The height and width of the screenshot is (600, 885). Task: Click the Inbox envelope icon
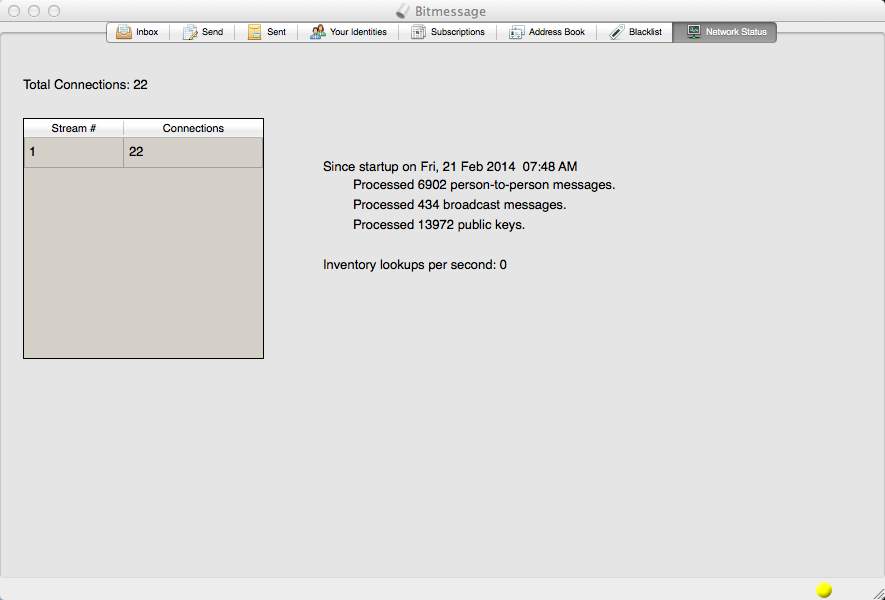[124, 32]
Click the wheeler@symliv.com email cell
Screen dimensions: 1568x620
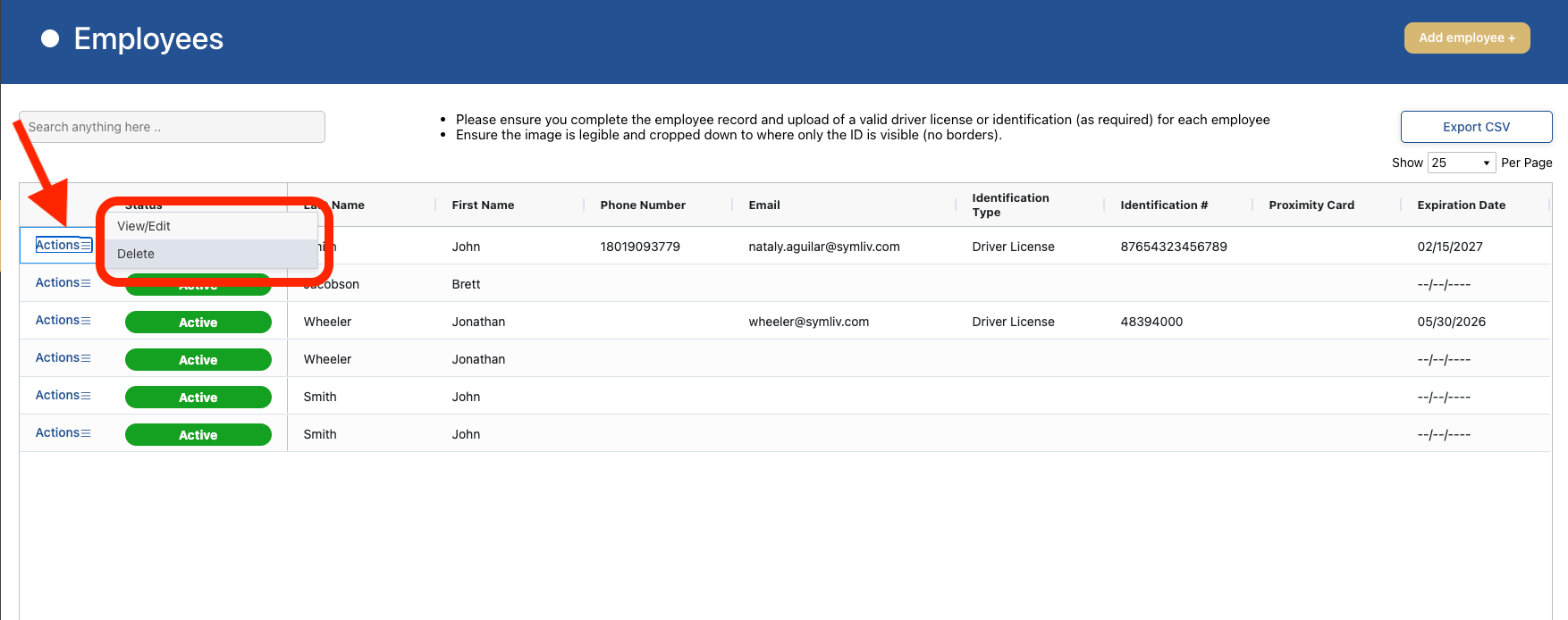[808, 322]
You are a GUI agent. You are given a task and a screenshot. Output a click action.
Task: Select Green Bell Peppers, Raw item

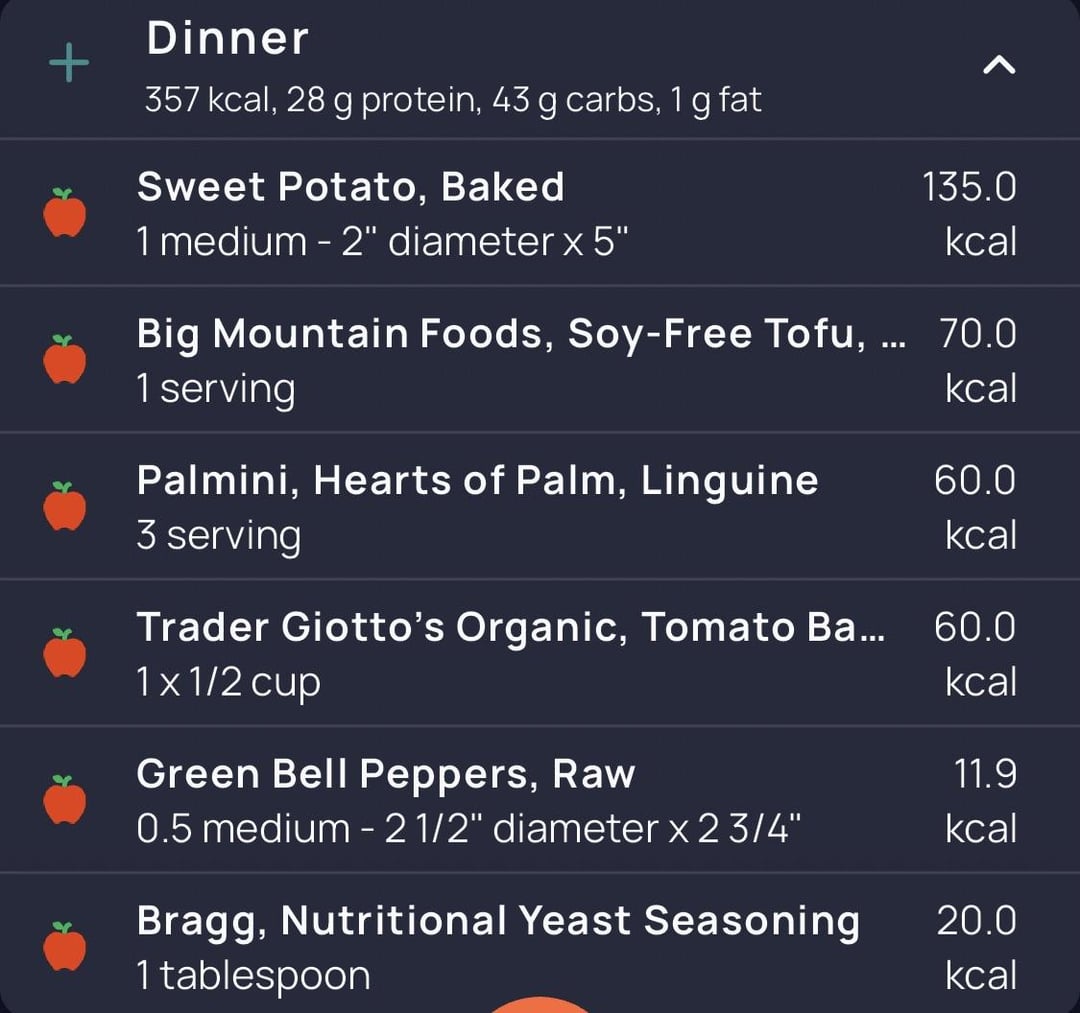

********

Instructions to follow: Set down all the data again exactly as above, pictures excluded.

Response to the task:
The height and width of the screenshot is (600, 885). Task: Click the Inbox envelope icon
[124, 32]
Click the wheeler@symliv.com email cell
Screen dimensions: 1568x620
[808, 322]
You are a GUI agent. You are given a task and a screenshot. Output a click action.
Task: Select Green Bell Peppers, Raw item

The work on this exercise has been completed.